International exports from Scotland rose by £1.9 billion – or 6.2% – between 2016 and 2017. (Note that this is in nominal terms; in real terms the growth was just 0.5%.)
Boosted by the competitive value of the pound and strong growth on the continent in 2017 – where the Euro Area economy grew at its fastest rate since 2007 – the improvement in Scottish exports was driven by a £1.7bn increase in exports to the EU. This was equivalent to a 13.3 per cent rise between 2016 and 2017.
Scotland’s exports to the rest of the UK also increased in 2017, up £2.2bn (4.6 per cent).
The Scottish Government’s Economic Strategy had a target to grow Scottish international exports by 50 per cent by 2017 (on a 2010 baseline). Despite today’s uplift, the figures confirm that this target has been missed, with international exports up by around 35 per cent since 2010.
Which are Scotland’s main markets?
International economists will tell you that countries tend to trade relatively more with their nearest neighbours than they do with anyone else – the so-called ‘gravity effect’. And this is borne out by the Scottish data.
Trade with the rest of the UK accounts for around 60 per cent of total Scottish exports (£48.9bn to the UK; £32.4bn to the rest of the world).
The uplift in EU exports somewhat reverses a trend we had been seeing in recent years where the growth in international exports had been driven by markets outside the EU.
Back in 2002/03, Scottish exports to the EU were around 56 per cent of total international exports, today the figure is 46 per cent.
Despite manufacturing only accounting for around 11 per cent of Scotland’s economy, the sector punches well above its weight in exporting. In 2017, around 54 per cent of Scottish international exports were in manufacturing (£17.6bn).
“Distilling, rectifying and blending of spirits” – i.e. whisky – is by far the most successful sector, adding around £4.8bn to Scotland’s export total.
In contrast, other areas of manufacturing have found trading conditions more difficult. Following the collapse of the electronics sector in the early 2000s, “Computer, electronic and optical products” now exports a fraction – just 34 per cent – of its 2002 level.
Overall, growth in manufacturing exports is up 19 per cent– in cash terms – on 2002 levels, but down 12 per cent in real terms.
In contrast, services (whilst exporting smaller amounts – £12bn) have grown more strongly. Services exports are up around 148 per cent in cash terms (82 per cent in real terms). Areas like professional and financial services have grown particularly strongly.
The risks from Brexit
The importance of the EU to Scotland’s trade cannot be overstated.

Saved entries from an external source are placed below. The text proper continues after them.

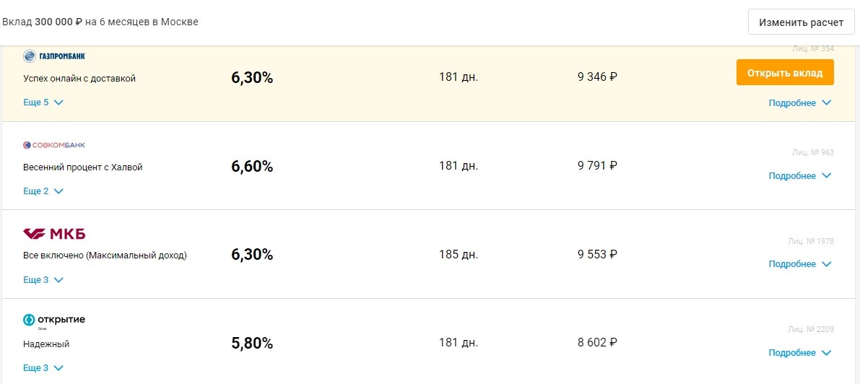Expand 'Еще 3' offers under Otkritie
This screenshot has height=384, width=860.
coord(43,368)
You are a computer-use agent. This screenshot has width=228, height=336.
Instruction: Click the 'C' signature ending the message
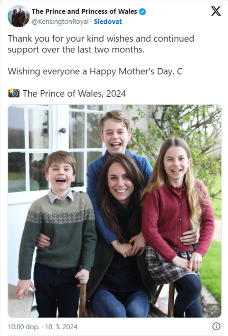coord(180,72)
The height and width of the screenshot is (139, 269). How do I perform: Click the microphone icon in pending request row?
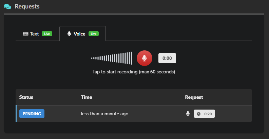tap(188, 114)
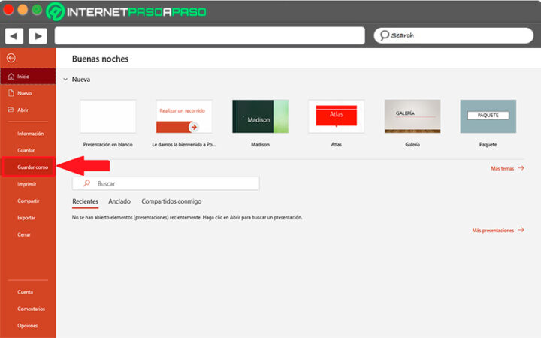Open the Compartidos conmigo tab
The width and height of the screenshot is (541, 338).
pos(171,201)
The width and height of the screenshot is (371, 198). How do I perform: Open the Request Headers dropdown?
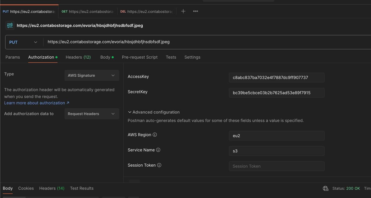click(92, 114)
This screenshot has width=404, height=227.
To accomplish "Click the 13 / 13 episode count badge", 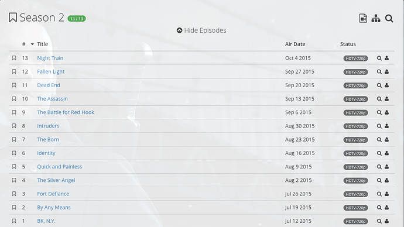I will (x=77, y=19).
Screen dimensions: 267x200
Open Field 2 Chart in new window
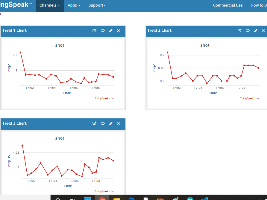coord(239,30)
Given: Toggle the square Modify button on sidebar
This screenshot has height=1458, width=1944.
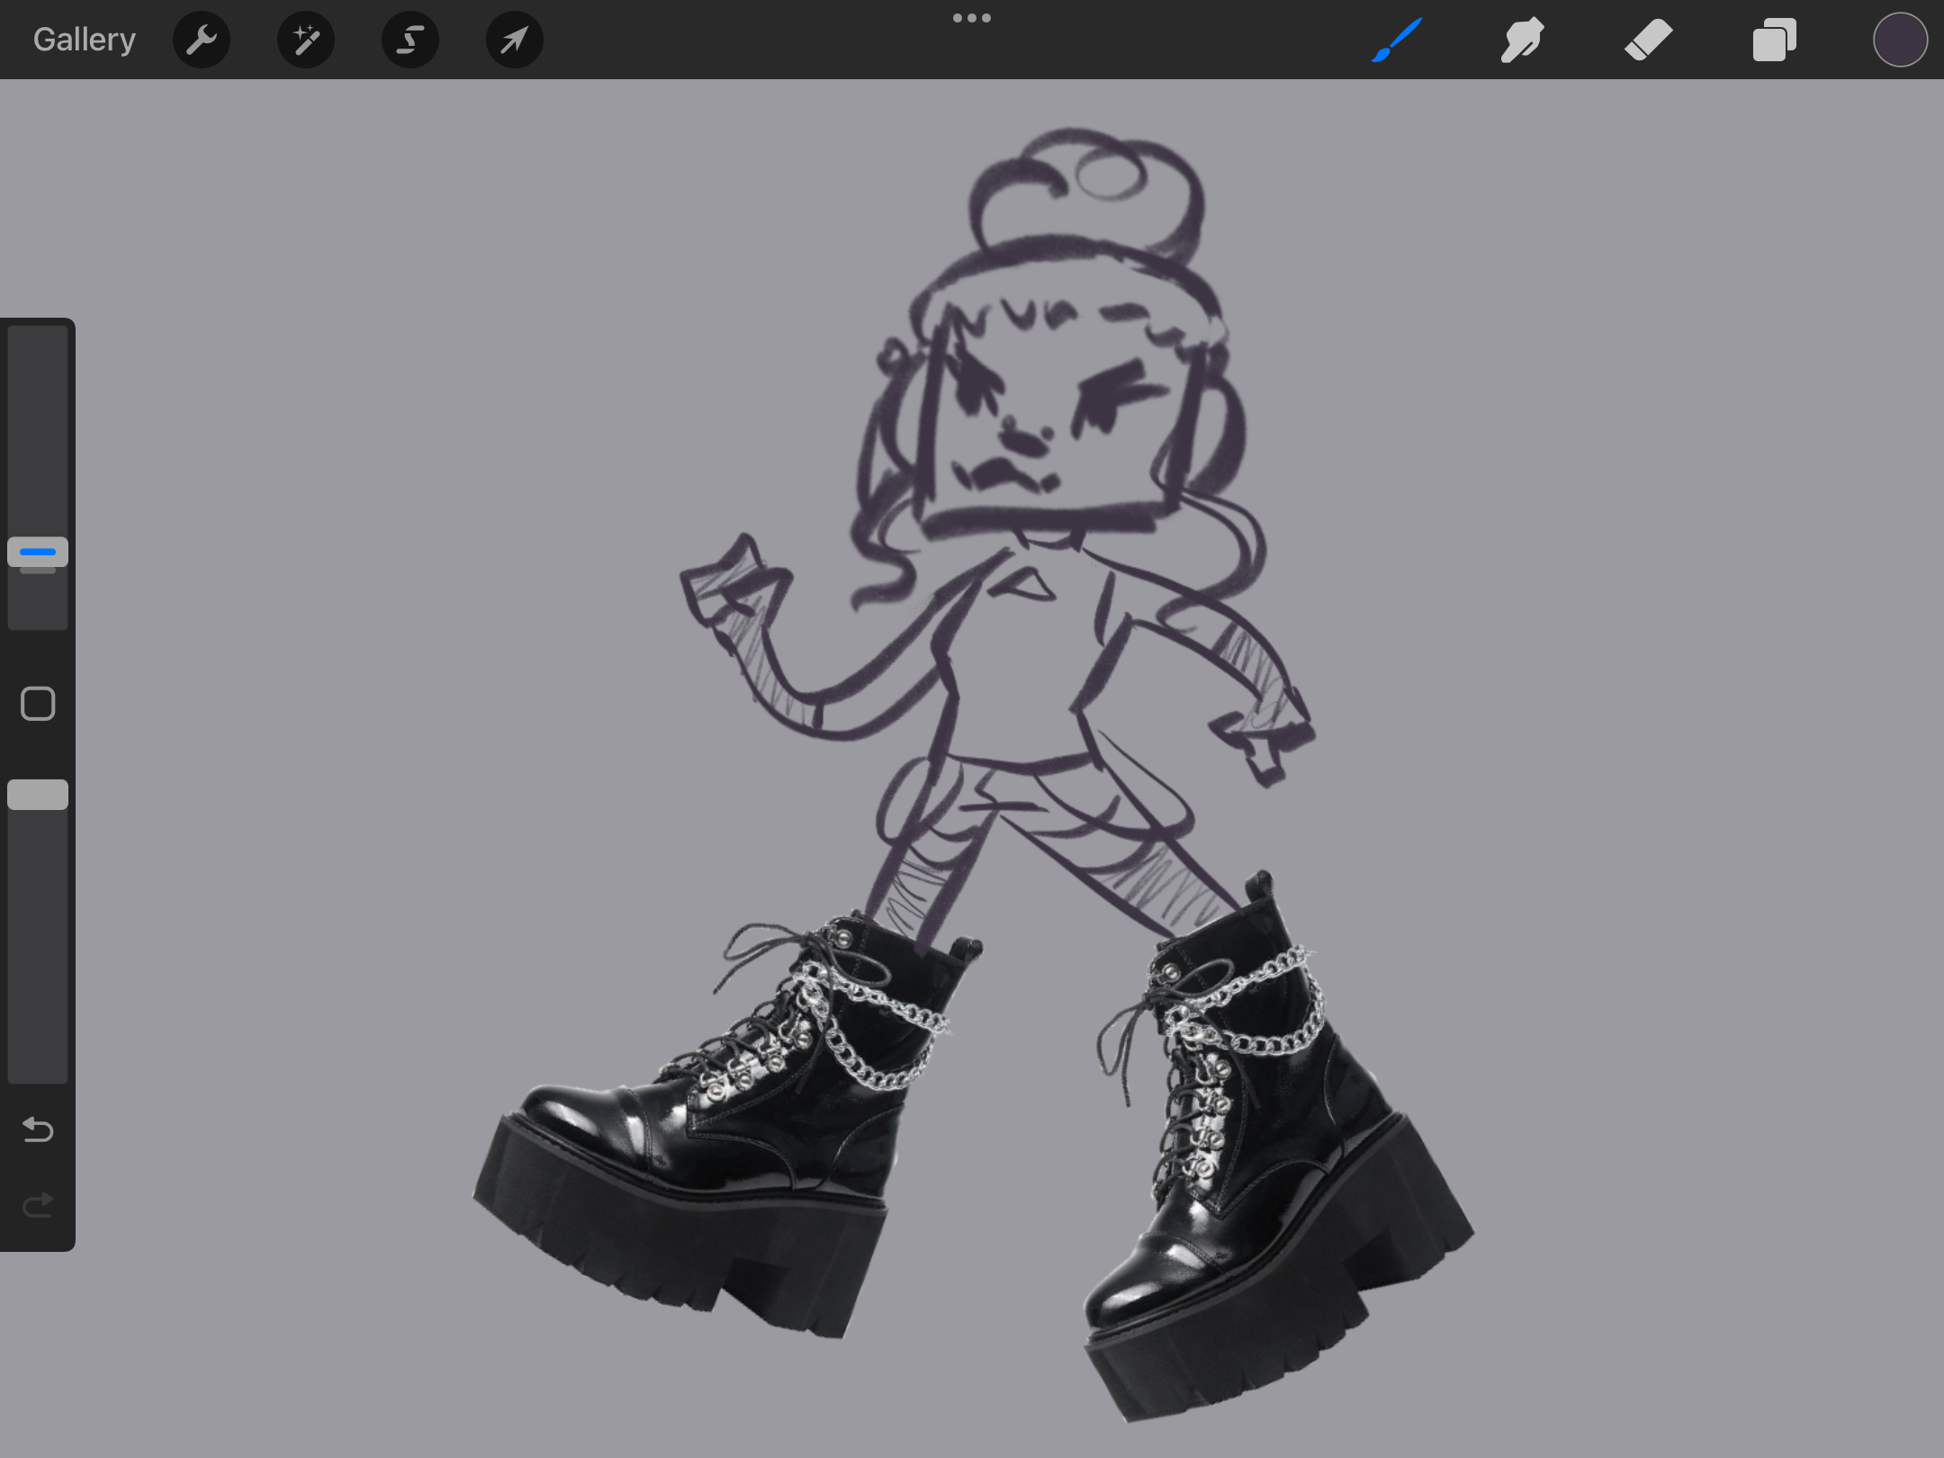Looking at the screenshot, I should point(38,704).
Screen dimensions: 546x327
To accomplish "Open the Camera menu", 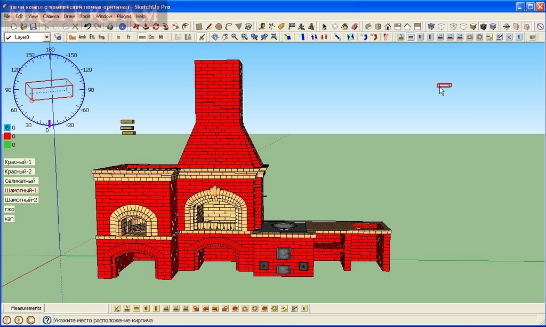I will [x=51, y=17].
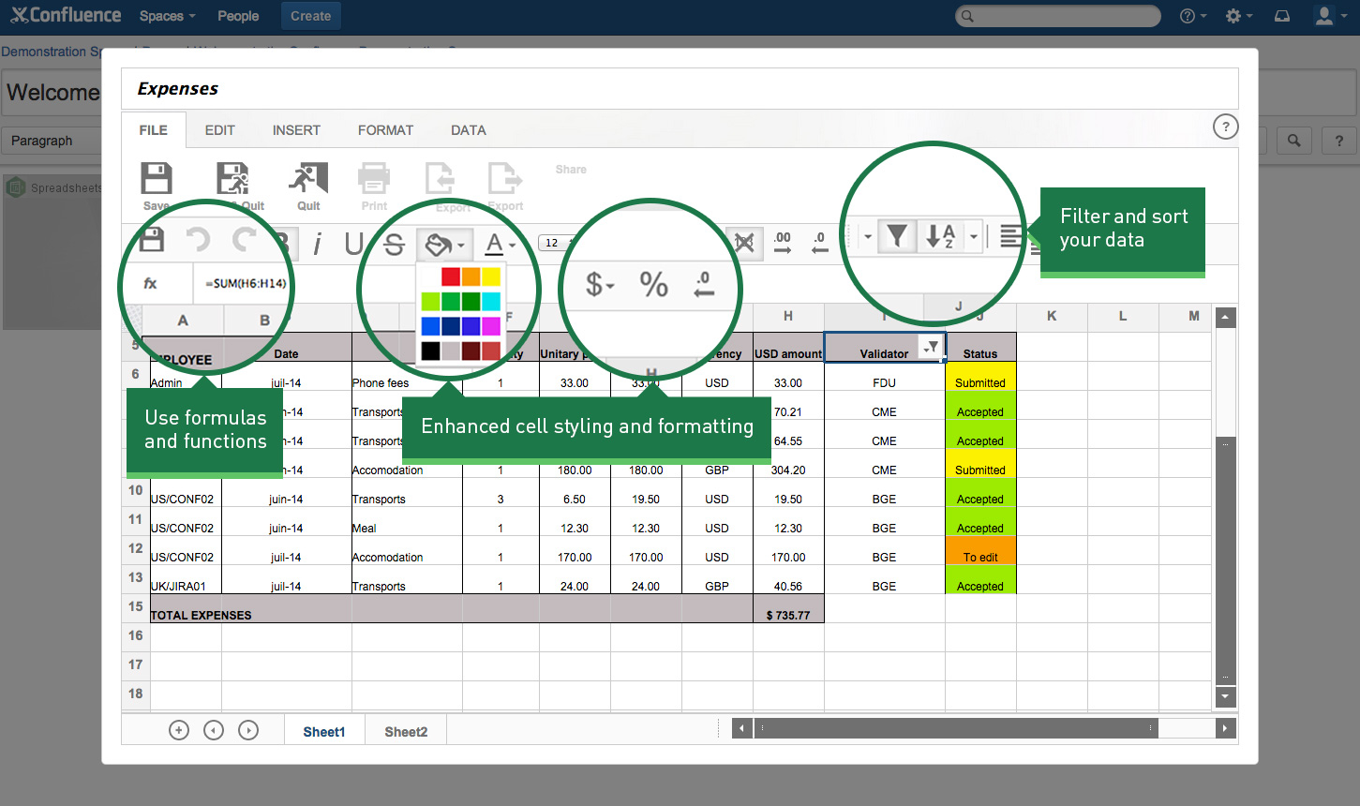Switch to Sheet2
This screenshot has width=1360, height=806.
pos(405,731)
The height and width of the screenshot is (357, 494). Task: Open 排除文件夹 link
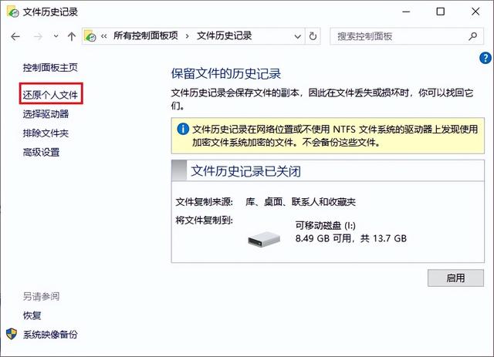[x=46, y=133]
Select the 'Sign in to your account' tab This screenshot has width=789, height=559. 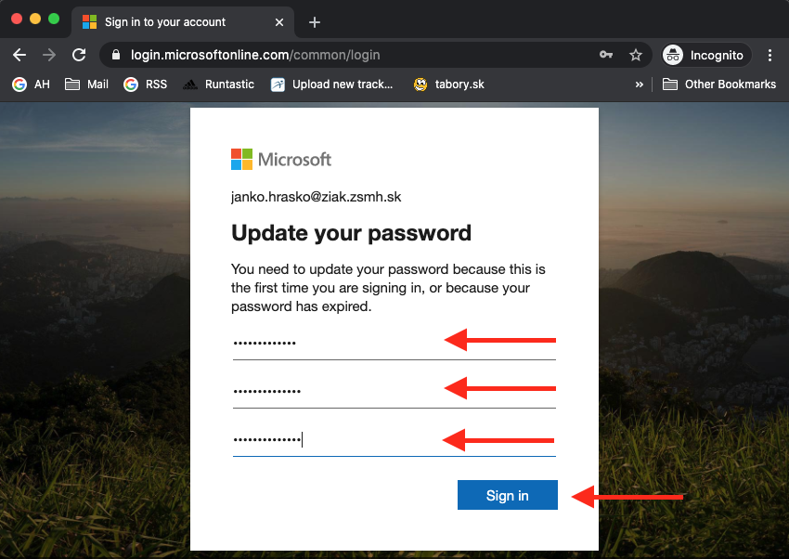176,21
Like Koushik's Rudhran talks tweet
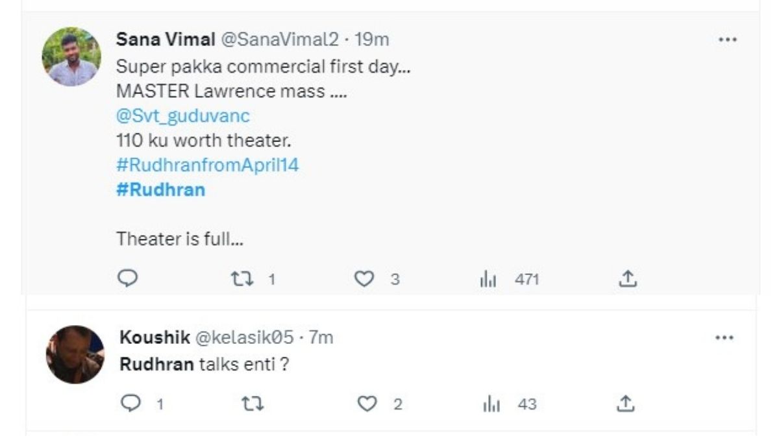This screenshot has height=438, width=779. [x=368, y=404]
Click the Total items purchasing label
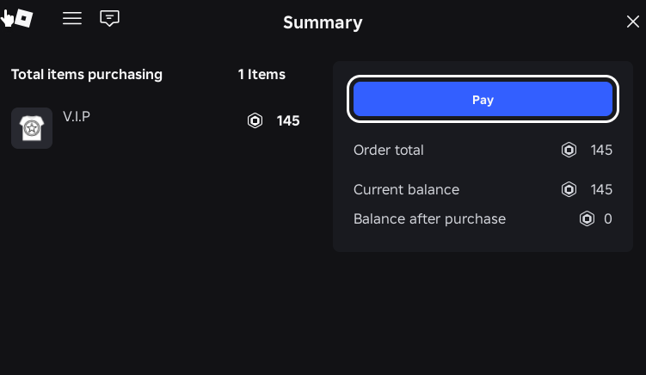646x375 pixels. (87, 75)
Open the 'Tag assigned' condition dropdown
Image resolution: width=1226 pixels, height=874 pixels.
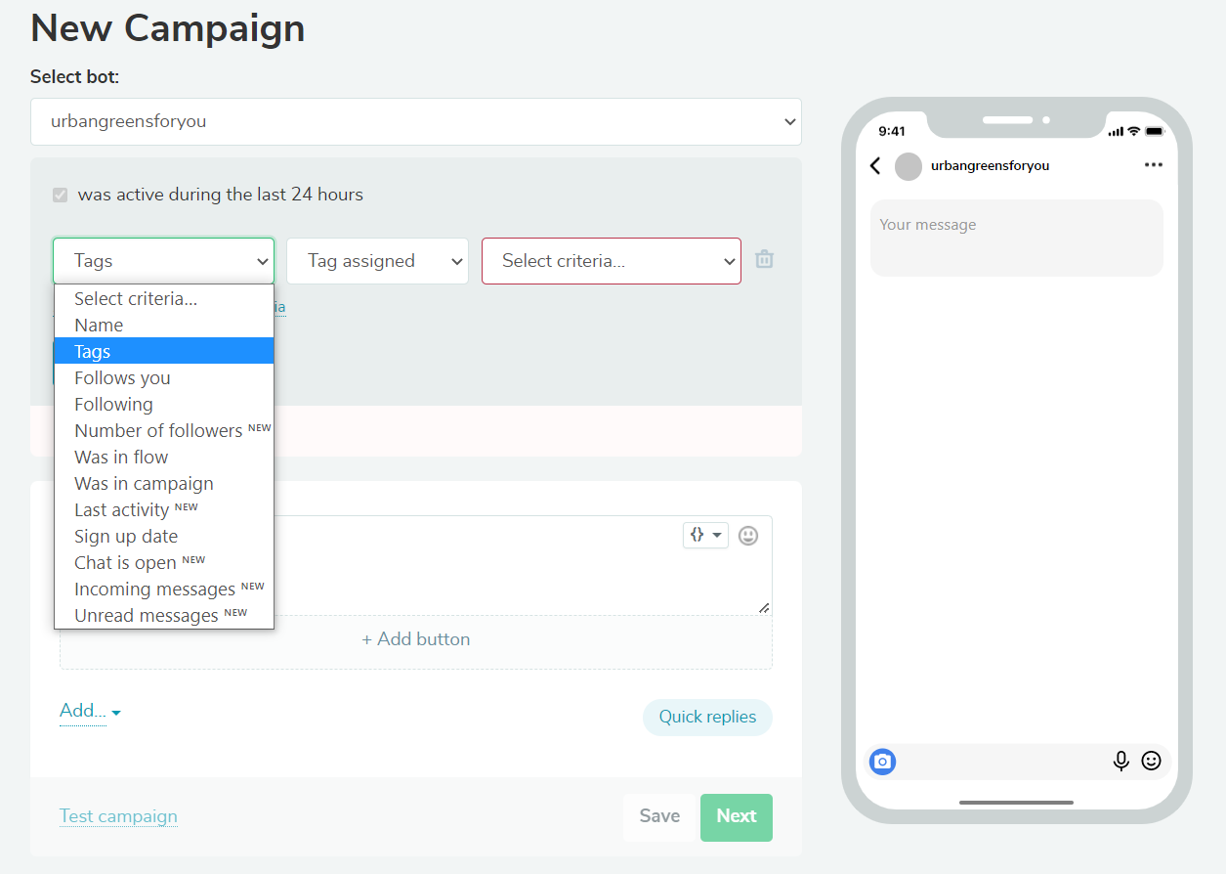(377, 261)
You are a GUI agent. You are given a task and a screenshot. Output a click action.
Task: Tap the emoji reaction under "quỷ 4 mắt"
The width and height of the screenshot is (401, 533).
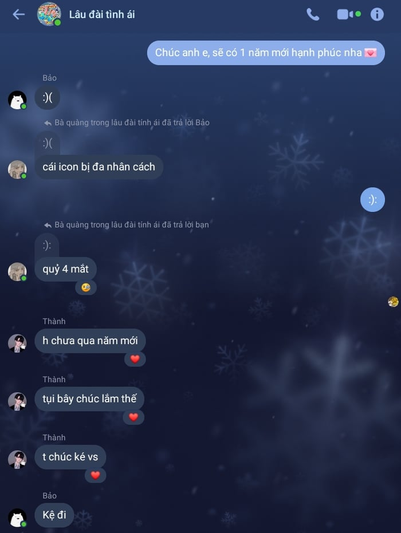[x=86, y=287]
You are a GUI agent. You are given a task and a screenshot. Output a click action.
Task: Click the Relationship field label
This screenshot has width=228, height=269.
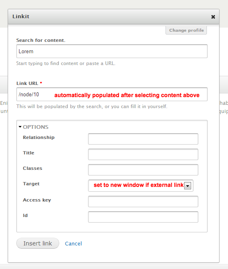point(39,137)
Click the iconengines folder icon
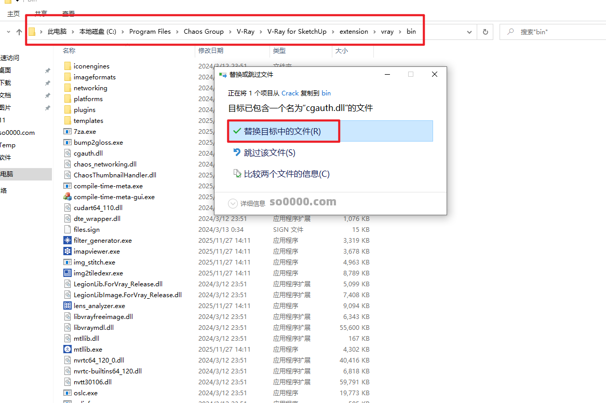Viewport: 606px width, 403px height. click(68, 66)
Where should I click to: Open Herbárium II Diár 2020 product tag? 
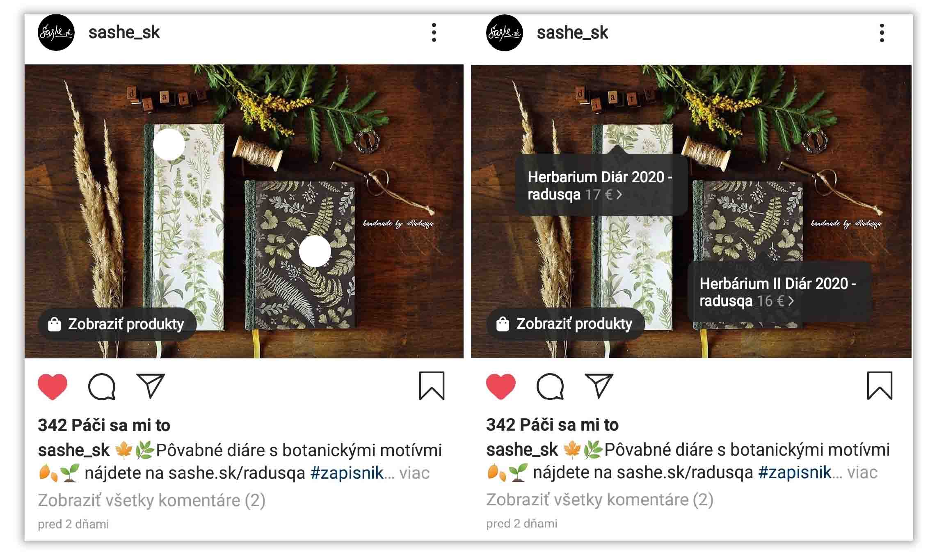[x=779, y=292]
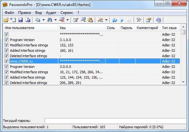This screenshot has width=189, height=132.
Task: Click the Save floppy disk icon
Action: click(x=20, y=20)
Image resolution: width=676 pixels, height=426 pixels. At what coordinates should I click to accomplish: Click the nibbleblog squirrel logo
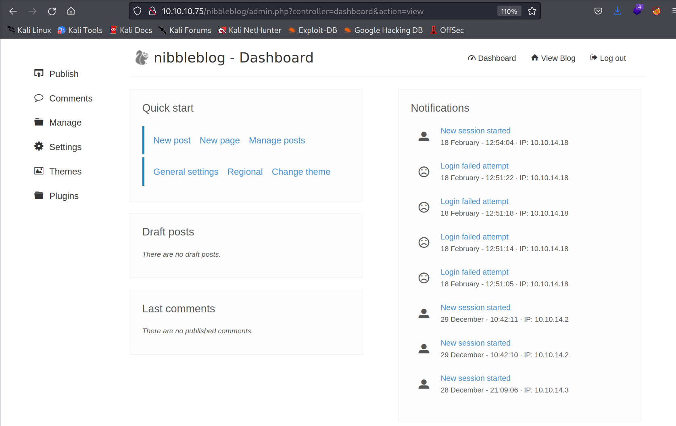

The latest figures show that for 2017, over 45 per cent of Scotland’s international exports are to EU markets.
Indeed, EU exports of £14.9bn are – on their own – nearly as much as Scotland exports to North America, Central and South America, the Middle East, Asia, Africa and Australasia combined (£15.1bn).
And of Scotland’s Top 10 export destination countries, eight are in the EU and a further country – Norway – is part of the European Economic Area and therefore the Single Market.
Interestingly, growth in EU trade over the last year has been driven by chemicals, food & drink and financial services amongst others. These three sectors were deemed to be at ‘high’ risk in a recent EY report on the implications for Scotland of leaving the EU.
Of course, the exact scale of risk to Scottish exports remains uncertain. Exports will still continue but on what scale? Will the impact be minimal or significant? And Brexit could – depending upon the final deal – provide opportunities to explore new trade deals with other countries.
But we must be realistic. It’s simply not possible to unwind integrated trading patterns overnight. For many countries, the imposition of tariffs or non-tariff barriers will mean the difference between being able to sell and compete in EU markets and not. Trade deals with other countries are possible, but little can match the scale or accessibility of the EU Single Market.
In short, today’s statistics confirm that putting up barriers with our largest international trading partner is only likely to weaken Scotland’s growth prospects.
The Scottish Government’s Export Statistics is the key source of information on Scottish sales to the UK and internationally.
As is well known, estimating Scottish exports is one of the most challenging aspects of compiling economic statistics for Scotland.
Firstly, unlike the ONS or indeed the Northern Ireland Executive, the Scottish Government lack the ability to compel firms to respond to their request for information on export activities. This means that the response rate to the sample is low (around 25 per cent).
Secondly, not all firms know the exact destination of their final exports. This gives comparisons of market destinations a higher degree of sampling error than the industry estimates.
Thirdly, given the close links many firms have across the UK it is highly possible that some exports to the rest of the UK are subsequently re-exported (including as part of other products. That being said, the Scottish Government statisticians “believe the figure will be small” as much of Scotland’s exports to the rest of the UK comprise services and utilities where re-exporting is low. Perhaps of more significance will be supply chains, with Scottish goods often just one part in a much wider global value chain. At the same time, many Scottish exporters are likely to also rely on inputs from elsewhere in the UK. These statistics are not designed to capture such effects.